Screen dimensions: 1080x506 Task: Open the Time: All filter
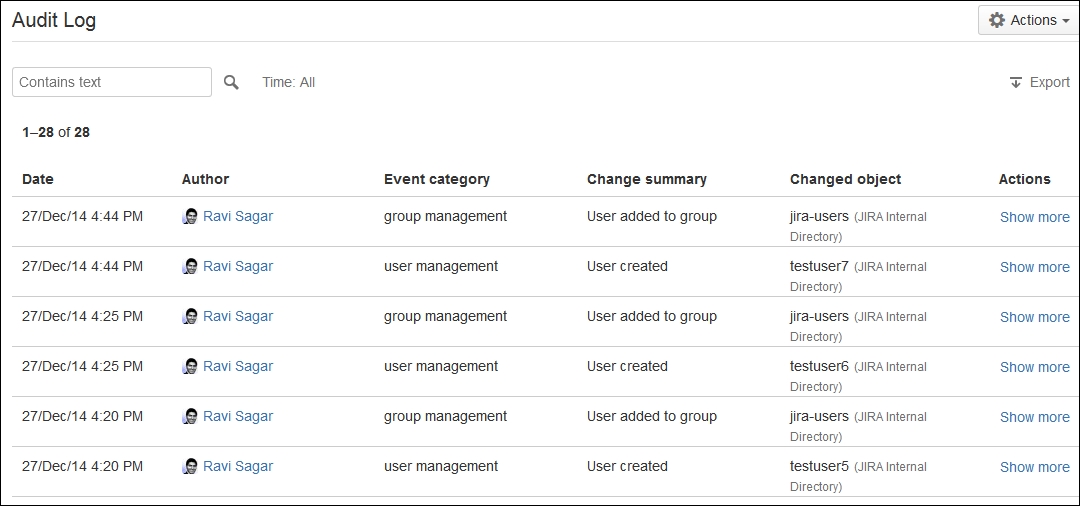289,83
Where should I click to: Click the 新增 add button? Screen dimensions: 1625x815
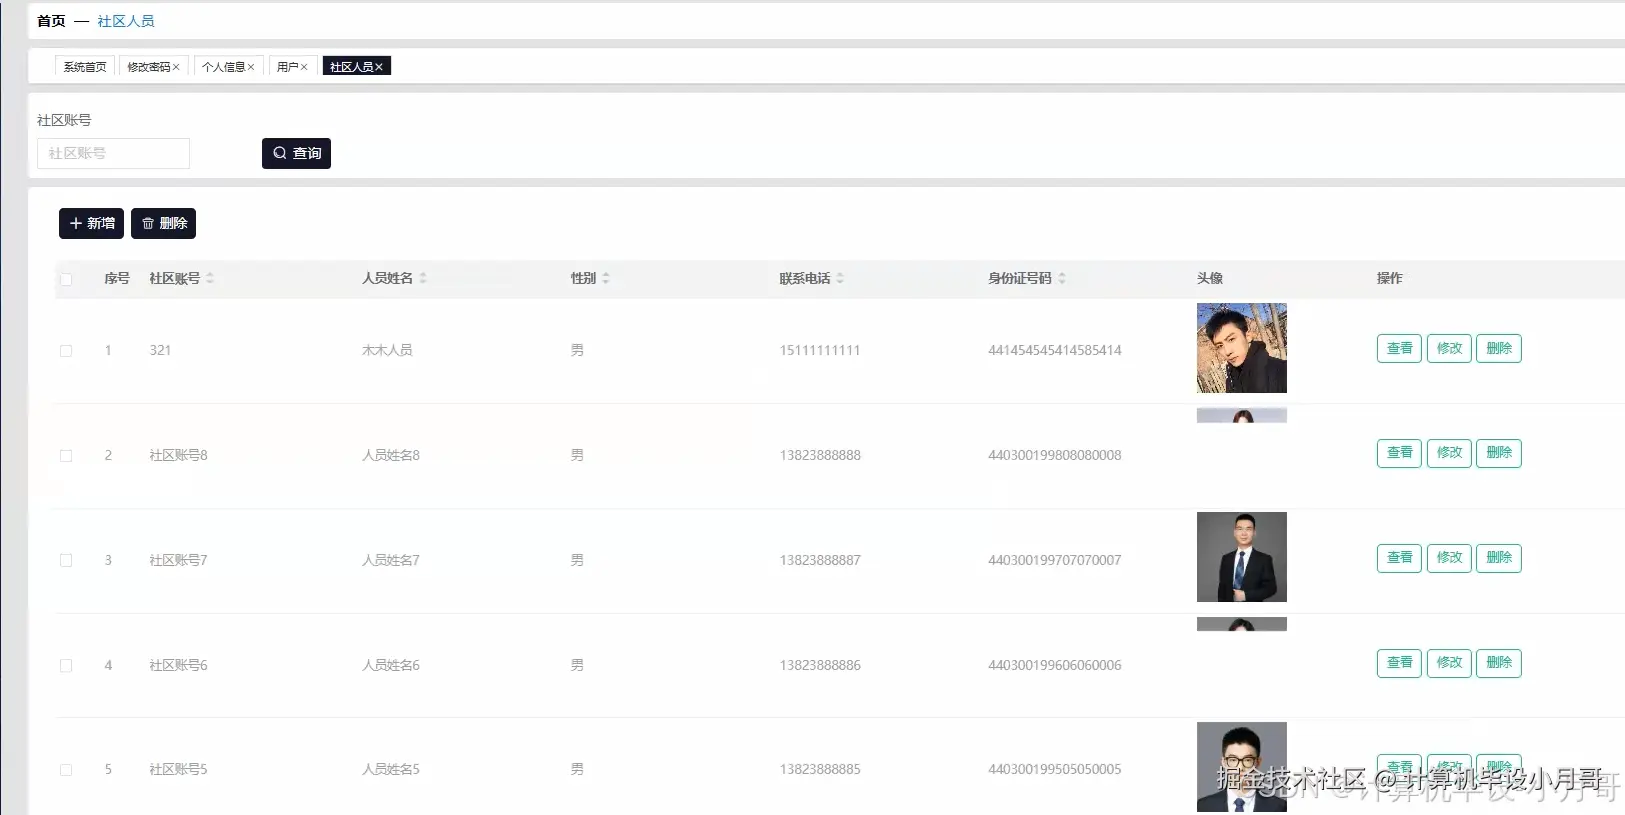coord(91,224)
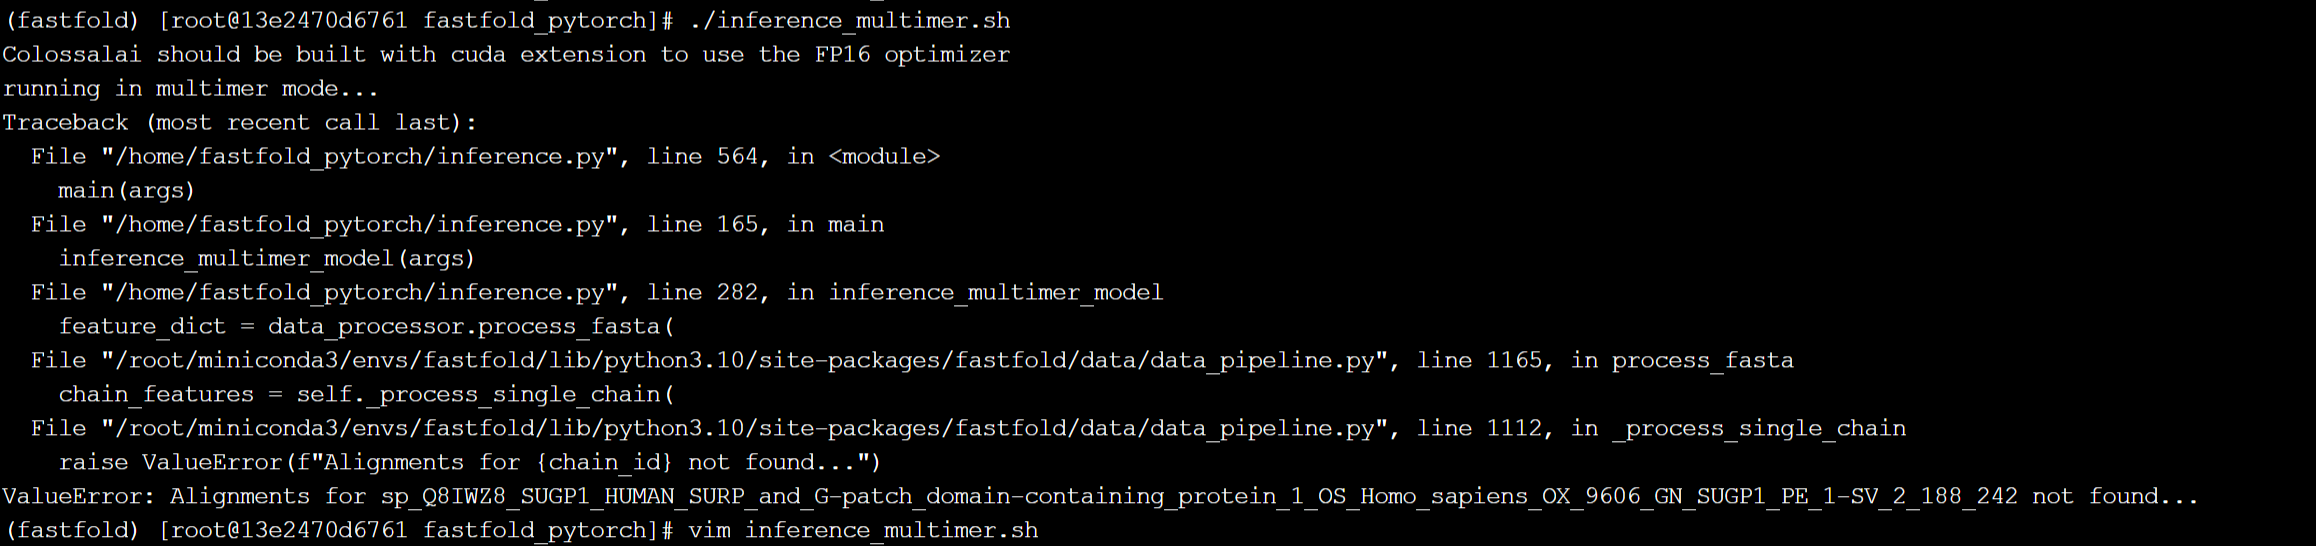This screenshot has height=546, width=2316.
Task: Click the "inference_multimer_model(args)" call line
Action: tap(266, 259)
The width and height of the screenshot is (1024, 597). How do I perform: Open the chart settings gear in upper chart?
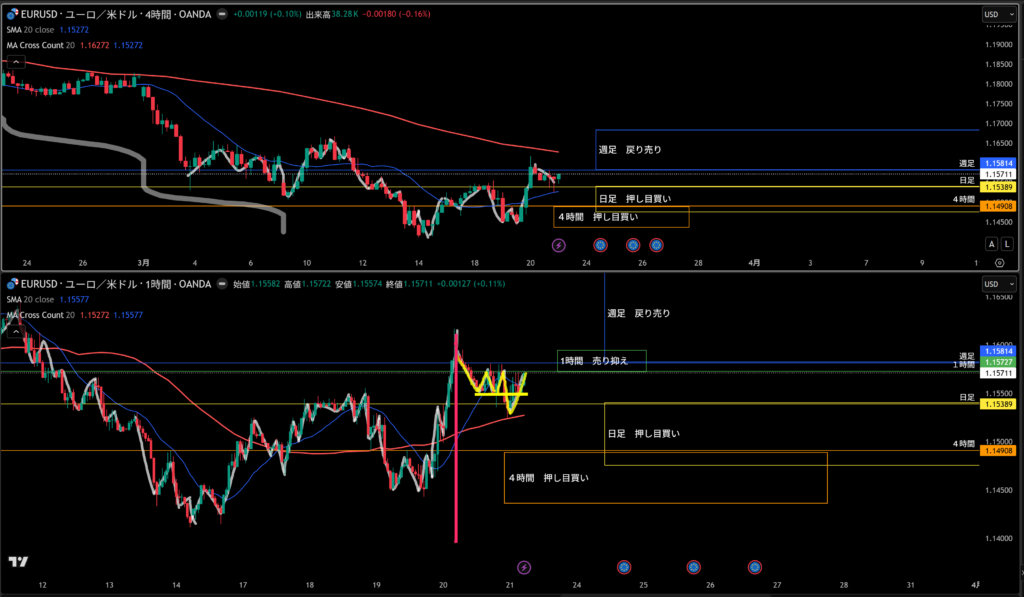click(x=999, y=262)
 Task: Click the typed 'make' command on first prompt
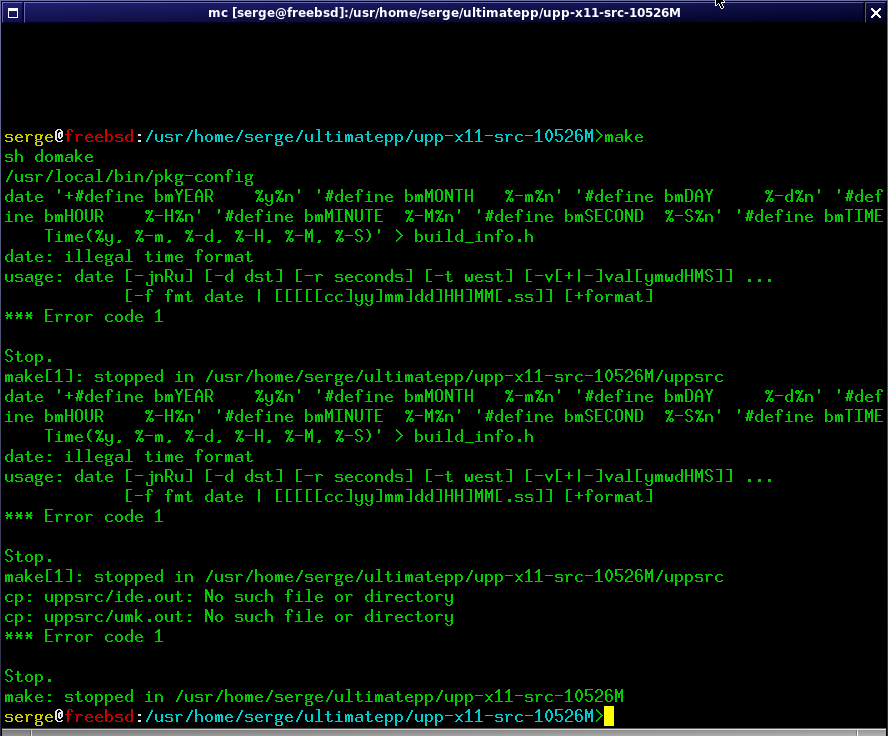(x=624, y=137)
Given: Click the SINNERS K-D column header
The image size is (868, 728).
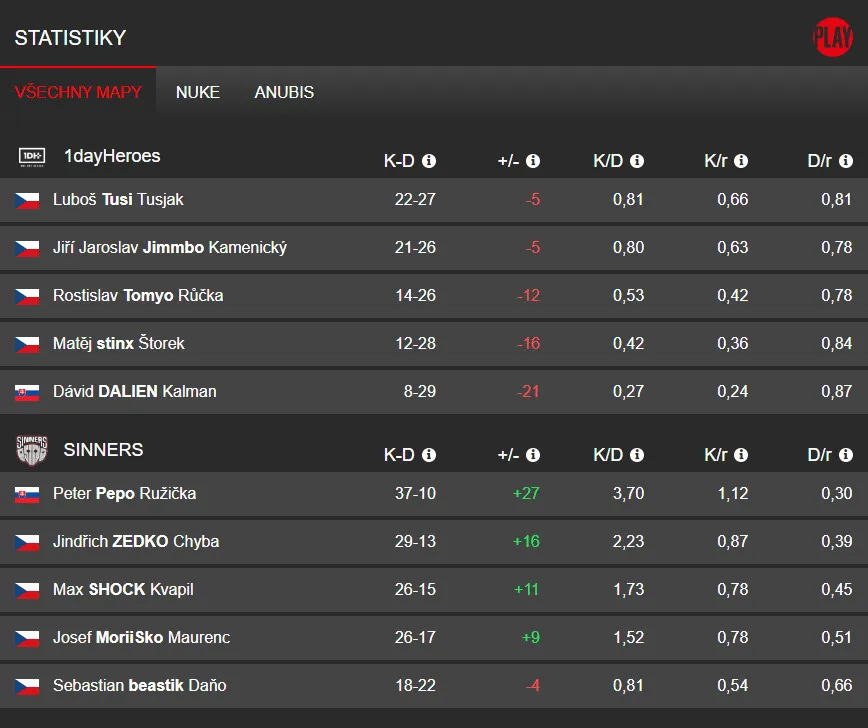Looking at the screenshot, I should tap(399, 455).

====================

== TASK DETAILS ==
Please copy the lines above exactly as written, apart from any pictures.

== EXPECTED OUTPUT ==
Screen dimensions: 1080x506 Task: Open the Time: All filter
289,83
Where should I click to: Click the 新增 add button? Screen dimensions: 1625x815
coord(91,224)
This screenshot has height=546, width=2316.
Task: Click the "inference_multimer_model(args)" call line
Action: tap(266, 259)
The width and height of the screenshot is (1024, 597). How do I perform: Open the chart settings gear in upper chart?
click(x=999, y=262)
 Task: Click the typed 'make' command on first prompt
(x=624, y=137)
Given: Click the SINNERS K-D column header
The image size is (868, 728).
Looking at the screenshot, I should tap(399, 455).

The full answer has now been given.